Required action:
What you give back should be exactly the opening lines of the data, ending with the line that contains "UAE - Arabic (82, 1173)" and including it.

◇ ◇ ◇ ◇

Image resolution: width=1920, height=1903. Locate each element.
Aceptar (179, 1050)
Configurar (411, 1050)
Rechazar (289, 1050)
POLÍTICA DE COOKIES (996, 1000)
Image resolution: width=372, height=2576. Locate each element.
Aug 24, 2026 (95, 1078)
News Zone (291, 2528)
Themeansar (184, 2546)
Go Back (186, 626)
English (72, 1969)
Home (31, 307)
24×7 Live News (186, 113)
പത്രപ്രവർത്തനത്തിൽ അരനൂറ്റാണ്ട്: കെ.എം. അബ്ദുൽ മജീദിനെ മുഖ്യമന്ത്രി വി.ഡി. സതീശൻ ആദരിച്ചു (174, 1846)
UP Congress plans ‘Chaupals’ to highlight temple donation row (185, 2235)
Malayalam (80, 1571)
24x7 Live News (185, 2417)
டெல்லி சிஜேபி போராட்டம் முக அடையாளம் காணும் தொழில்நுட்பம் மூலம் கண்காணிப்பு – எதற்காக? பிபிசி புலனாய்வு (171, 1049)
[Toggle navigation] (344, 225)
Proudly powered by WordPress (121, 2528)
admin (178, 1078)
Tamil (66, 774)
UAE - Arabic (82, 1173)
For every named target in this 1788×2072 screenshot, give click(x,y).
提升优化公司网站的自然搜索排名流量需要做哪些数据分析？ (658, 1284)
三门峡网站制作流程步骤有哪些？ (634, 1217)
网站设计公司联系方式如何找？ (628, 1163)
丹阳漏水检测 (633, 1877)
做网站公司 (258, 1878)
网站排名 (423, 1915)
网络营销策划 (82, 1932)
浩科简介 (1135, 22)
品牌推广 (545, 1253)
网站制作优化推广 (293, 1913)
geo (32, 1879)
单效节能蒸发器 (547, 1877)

◇ ◇ ◇ ◇

Reply:
Image resolution: width=1920, height=1903. Locate each element.
Aceptar (179, 1050)
Configurar (411, 1050)
Rechazar (289, 1050)
POLÍTICA DE COOKIES (996, 1000)
Image resolution: width=372, height=2576. Locate each element.
Aug 24, 2026 (95, 1078)
News Zone (291, 2528)
Themeansar (184, 2546)
Go Back (186, 626)
English (72, 1969)
Home (31, 307)
24×7 Live News (186, 113)
പത്രപ്രവർത്തനത്തിൽ അരനൂറ്റാണ്ട്: കെ.എം. അബ്ദുൽ മജീദിനെ മുഖ്യമന്ത്രി വി.ഡി. സതീശൻ ആദരിച്ചു (174, 1846)
UP Congress plans ‘Chaupals’ to highlight temple donation row (185, 2235)
Malayalam (80, 1571)
24x7 Live News (185, 2417)
டெல்லி சிஜேபி போராட்டம் முக அடையாளம் காணும் தொழில்நுட்பம் மூலம் கண்காணிப்பு – எதற்காக? பிபிசி புலனாய்வு (171, 1049)
[Toggle navigation] (344, 225)
Proudly powered by WordPress (121, 2528)
admin (178, 1078)
Tamil (66, 774)
UAE - Arabic (82, 1173)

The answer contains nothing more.